Rusya ile yapılan yıkıcı savaşların ardından Avrupa’nın hasta adamı olarak görülen Osmanlı için birtakım siyasi, iktidari, askeri yenilikler kaçınılmazdı. Bu durumda, devlet disiplinini sağlamak için öncelikli düzenlemeler askeri alanda oldu. Üçüncü Selim tarafından başlatılan Nizam-ı Cedit uygulamaları, askeri disiplini ele almak için uygulandı. Sultan İkinci Mahmut ile şehrin ileri gelenleri olan Ayanlar arasında 1808 senesinde Sened-i İttifak imzalandı ve böylece, Ayanlar merkezi otoriteyi kabul etmiş olarak yeniçerilere karşı desteklerini belirttiler.

Askeri reformlarla beraber bir dizi düzenleme ile Tanzimat dönemi, rasyonel yönetim yoluyla çevre üzerinde devlet otoritesini sağlamak için 1839 yılında Gülhane Fermanı ile başlamış oldu. Bu reformla beraber askeri yenilikler hızlandı ve reformlar sosyal hayata da yayılmaya başladı.

1838’de Büyük Britanya ile yapılan ticaret antlaşmaları ile tarım ticarileşti. Fakat bu antlaşmalar ile Avrupa’dan gelen iktidari grupların yayılımı kolaylaştı. Fransız ticaret kanunu ve ceza yasası kabul edildi. Şer-i ve dünyevi kanun uyarlanarak 1876’da Mecelle adı verilen yeni medeni kanun hazırlandı. Eğitim alanında ise Eğitim Bakanlığı’nın kurulmasıyla eğitim birimi ulemanın elinden kısmen de olsa alındı ve pozitif bilimlere dayalı kitlesel eğitim süreci başlamış oldu. 1831’de Takvim-i Vekayi gazetesinin çıkarılması ve çeviri bürolarının kurulmasıyla Batı ile iletişim bir ileri seviyeye taşındı. Bu, Osmanlı için önemli bir noktadır.

Bu reform hareketlerinin genel sonuçları olarak, Osmanlı tebaası aslında basın, özgürlük, anayasa, kamuoyu, adalet ve bireysel haklar gibi kavramlarla tanışmış oldu.
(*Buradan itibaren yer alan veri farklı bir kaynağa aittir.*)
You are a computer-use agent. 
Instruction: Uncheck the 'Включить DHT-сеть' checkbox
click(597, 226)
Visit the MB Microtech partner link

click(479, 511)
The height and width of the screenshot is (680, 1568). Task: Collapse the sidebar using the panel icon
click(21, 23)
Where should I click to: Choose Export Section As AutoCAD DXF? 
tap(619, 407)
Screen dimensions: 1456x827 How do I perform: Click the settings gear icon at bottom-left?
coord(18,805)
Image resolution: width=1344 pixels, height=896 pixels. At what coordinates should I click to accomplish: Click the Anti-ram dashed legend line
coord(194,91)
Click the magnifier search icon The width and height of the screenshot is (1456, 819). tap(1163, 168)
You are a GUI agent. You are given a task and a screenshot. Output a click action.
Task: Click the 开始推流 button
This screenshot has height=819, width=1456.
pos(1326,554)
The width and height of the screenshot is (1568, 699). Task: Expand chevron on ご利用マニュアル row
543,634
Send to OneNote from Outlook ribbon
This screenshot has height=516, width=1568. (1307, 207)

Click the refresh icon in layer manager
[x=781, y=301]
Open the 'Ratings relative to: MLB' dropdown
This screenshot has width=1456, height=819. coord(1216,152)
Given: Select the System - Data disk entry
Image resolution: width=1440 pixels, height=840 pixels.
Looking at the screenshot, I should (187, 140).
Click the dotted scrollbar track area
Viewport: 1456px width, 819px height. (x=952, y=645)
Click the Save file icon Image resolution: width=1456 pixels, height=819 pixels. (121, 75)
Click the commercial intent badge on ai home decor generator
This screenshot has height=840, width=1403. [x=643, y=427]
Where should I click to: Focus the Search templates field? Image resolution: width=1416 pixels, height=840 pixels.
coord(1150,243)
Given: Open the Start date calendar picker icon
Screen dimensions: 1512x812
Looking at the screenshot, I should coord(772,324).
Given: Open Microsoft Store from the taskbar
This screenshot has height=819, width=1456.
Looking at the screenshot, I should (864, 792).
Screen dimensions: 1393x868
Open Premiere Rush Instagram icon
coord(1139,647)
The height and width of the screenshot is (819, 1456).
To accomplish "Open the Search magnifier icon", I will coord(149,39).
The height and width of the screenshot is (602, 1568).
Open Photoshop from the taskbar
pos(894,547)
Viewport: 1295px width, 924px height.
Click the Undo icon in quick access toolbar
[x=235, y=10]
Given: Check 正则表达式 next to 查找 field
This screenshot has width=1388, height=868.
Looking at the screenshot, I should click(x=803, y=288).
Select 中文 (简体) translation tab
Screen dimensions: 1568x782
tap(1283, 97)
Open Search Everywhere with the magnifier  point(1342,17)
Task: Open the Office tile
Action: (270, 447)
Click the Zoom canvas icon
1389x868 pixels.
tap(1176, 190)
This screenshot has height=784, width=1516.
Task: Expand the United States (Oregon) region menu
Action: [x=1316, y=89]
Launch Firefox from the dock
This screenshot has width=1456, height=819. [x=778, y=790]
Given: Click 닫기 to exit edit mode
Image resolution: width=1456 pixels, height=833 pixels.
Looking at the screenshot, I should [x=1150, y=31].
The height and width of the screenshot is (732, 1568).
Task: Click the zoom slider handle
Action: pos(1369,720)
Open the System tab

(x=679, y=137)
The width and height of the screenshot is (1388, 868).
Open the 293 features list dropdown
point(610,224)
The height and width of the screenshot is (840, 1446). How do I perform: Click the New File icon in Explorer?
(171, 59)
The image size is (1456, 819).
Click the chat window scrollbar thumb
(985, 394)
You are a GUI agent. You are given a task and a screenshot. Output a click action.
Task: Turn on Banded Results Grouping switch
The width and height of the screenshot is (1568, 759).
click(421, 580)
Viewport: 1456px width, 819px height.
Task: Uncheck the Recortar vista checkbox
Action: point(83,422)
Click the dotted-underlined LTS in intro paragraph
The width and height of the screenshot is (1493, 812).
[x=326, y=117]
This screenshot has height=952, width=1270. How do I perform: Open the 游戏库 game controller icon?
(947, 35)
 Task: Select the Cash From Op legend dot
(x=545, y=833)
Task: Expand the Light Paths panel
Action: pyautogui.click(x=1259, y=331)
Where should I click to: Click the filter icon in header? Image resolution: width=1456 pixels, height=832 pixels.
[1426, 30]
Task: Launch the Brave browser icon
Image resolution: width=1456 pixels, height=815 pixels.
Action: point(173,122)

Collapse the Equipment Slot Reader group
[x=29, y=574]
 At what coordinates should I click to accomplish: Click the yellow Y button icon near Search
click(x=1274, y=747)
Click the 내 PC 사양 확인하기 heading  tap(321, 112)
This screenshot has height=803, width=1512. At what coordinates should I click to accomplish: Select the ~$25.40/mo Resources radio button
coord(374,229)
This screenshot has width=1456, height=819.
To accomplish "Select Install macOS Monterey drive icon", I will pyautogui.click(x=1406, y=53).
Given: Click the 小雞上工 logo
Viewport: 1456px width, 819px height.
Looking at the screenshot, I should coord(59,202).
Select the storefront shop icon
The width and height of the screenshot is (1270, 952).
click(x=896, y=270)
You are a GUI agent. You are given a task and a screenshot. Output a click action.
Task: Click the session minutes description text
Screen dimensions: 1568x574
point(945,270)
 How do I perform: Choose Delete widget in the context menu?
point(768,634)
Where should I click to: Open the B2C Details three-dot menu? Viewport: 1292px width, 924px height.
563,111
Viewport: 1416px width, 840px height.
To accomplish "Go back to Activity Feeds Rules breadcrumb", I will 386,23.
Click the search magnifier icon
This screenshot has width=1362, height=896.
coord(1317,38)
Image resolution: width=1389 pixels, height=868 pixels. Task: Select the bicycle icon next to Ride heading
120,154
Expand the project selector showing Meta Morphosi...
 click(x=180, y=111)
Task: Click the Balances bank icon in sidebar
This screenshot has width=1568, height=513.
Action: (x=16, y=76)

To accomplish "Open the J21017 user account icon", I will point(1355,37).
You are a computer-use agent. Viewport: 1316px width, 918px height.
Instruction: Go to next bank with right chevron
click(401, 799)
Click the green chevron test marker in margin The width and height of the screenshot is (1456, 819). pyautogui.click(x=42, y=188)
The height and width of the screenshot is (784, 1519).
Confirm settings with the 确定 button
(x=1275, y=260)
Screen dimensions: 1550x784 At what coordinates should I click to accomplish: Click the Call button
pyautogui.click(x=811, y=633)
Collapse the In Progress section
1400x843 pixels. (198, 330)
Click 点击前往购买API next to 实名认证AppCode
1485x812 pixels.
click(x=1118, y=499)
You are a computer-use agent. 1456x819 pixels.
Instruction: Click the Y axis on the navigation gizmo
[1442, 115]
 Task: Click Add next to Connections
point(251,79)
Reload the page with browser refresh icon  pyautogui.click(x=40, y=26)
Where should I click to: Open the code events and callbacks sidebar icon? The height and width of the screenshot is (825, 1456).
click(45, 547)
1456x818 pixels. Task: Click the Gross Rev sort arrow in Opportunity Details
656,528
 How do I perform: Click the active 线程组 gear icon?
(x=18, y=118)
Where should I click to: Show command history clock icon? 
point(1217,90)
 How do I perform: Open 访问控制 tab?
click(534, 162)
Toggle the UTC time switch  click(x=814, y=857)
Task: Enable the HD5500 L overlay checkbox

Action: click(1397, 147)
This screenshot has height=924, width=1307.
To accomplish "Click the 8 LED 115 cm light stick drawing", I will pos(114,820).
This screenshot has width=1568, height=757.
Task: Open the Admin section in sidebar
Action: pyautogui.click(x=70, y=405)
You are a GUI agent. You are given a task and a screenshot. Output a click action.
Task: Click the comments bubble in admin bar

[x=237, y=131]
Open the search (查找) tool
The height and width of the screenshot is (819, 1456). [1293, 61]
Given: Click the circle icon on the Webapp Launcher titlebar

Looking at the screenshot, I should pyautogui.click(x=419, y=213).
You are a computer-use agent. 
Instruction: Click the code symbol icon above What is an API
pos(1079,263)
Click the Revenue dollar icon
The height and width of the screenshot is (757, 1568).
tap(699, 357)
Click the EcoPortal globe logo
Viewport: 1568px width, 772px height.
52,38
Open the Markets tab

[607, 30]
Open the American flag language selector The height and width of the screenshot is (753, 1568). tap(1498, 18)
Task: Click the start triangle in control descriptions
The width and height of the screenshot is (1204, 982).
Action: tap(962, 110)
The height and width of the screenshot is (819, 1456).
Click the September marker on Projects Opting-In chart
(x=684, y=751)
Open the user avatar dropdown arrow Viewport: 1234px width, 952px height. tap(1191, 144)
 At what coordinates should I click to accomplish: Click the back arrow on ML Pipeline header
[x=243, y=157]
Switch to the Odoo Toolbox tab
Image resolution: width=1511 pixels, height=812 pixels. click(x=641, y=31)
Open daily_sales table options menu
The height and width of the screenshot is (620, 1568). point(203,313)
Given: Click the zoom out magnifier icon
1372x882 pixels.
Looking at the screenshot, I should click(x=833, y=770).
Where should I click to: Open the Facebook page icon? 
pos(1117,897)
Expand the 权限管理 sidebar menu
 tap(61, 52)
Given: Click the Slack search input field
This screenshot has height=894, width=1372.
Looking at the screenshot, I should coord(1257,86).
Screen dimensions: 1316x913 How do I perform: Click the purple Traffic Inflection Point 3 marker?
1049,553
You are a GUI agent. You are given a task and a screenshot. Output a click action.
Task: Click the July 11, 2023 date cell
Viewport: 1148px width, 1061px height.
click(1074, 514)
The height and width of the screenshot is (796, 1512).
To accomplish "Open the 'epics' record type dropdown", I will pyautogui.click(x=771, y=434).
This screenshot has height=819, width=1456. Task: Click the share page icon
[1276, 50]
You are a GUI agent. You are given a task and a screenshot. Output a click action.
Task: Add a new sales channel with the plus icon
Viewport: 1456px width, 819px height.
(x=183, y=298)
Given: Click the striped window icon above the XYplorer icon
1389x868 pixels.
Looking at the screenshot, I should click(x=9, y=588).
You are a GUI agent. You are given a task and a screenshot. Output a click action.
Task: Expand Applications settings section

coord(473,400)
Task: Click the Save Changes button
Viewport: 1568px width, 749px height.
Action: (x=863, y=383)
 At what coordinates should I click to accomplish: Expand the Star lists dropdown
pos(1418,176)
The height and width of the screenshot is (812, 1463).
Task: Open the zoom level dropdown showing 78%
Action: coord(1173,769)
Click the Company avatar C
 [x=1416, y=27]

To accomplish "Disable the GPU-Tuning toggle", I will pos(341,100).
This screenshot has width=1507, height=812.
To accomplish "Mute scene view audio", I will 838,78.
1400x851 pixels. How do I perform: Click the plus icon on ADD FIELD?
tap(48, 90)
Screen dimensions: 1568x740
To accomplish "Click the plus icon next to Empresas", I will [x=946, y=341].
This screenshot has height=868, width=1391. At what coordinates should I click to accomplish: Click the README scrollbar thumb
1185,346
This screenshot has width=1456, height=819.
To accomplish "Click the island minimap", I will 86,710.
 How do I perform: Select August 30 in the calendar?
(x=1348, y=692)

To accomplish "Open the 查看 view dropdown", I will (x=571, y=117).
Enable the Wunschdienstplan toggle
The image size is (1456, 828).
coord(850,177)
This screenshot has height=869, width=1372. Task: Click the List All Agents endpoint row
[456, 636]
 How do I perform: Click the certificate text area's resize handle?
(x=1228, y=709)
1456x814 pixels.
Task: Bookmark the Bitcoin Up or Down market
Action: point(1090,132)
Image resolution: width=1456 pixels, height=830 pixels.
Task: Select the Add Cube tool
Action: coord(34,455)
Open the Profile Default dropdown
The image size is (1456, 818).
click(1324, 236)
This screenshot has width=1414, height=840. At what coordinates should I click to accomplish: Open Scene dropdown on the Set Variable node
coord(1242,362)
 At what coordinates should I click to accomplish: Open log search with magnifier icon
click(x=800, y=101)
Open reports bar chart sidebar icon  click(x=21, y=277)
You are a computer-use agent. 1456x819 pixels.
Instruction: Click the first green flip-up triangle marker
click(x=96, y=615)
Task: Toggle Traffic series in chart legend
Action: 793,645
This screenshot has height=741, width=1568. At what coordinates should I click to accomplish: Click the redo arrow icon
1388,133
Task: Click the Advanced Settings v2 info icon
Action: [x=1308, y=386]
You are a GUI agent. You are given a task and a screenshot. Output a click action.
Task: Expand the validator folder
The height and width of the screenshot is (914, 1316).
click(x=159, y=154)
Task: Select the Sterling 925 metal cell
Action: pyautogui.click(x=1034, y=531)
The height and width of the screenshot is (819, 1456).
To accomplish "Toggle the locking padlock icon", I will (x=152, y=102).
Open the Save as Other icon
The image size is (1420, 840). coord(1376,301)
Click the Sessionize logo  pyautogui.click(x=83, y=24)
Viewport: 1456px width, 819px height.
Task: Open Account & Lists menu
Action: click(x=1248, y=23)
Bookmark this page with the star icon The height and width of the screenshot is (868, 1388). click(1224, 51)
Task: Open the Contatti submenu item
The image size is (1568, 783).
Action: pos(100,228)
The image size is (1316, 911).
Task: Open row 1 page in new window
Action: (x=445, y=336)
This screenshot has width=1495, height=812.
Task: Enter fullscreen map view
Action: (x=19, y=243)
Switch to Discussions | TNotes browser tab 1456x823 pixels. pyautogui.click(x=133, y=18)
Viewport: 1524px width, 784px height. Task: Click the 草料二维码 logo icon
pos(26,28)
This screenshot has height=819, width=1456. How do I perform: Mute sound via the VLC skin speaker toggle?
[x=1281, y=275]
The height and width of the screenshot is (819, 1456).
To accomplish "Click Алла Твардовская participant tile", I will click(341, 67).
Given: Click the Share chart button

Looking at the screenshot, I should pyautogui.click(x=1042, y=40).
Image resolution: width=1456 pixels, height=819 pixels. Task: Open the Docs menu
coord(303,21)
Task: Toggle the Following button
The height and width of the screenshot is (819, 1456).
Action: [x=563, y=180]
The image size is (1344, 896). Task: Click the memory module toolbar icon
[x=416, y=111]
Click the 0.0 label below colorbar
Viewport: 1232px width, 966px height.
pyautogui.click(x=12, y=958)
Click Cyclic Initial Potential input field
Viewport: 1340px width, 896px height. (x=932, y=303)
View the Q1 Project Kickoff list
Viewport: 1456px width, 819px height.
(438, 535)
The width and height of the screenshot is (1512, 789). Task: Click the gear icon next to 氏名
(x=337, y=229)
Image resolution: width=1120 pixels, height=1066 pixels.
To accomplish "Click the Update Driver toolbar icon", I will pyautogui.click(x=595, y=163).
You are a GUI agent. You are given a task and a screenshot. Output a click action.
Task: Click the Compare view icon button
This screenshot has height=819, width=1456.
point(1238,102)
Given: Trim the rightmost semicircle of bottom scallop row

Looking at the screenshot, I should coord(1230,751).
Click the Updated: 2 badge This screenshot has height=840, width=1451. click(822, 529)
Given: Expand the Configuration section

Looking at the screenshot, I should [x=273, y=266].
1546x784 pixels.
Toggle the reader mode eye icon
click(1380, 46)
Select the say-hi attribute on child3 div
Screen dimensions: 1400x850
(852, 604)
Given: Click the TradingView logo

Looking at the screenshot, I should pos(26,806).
Başka anlatımla, sosyal alanın kurumsallaşması ve modernleşmesi başladı. Elbette bu dönem sorunsuz gerçekleşmedi. Rusya ile yapılan savaşın ardından Sultan İkinci Abdülhamit, kabul edilen ilk anayasayı kaldırdı ve Meclis-i Mebusan’ı (parlamento) dağıttı.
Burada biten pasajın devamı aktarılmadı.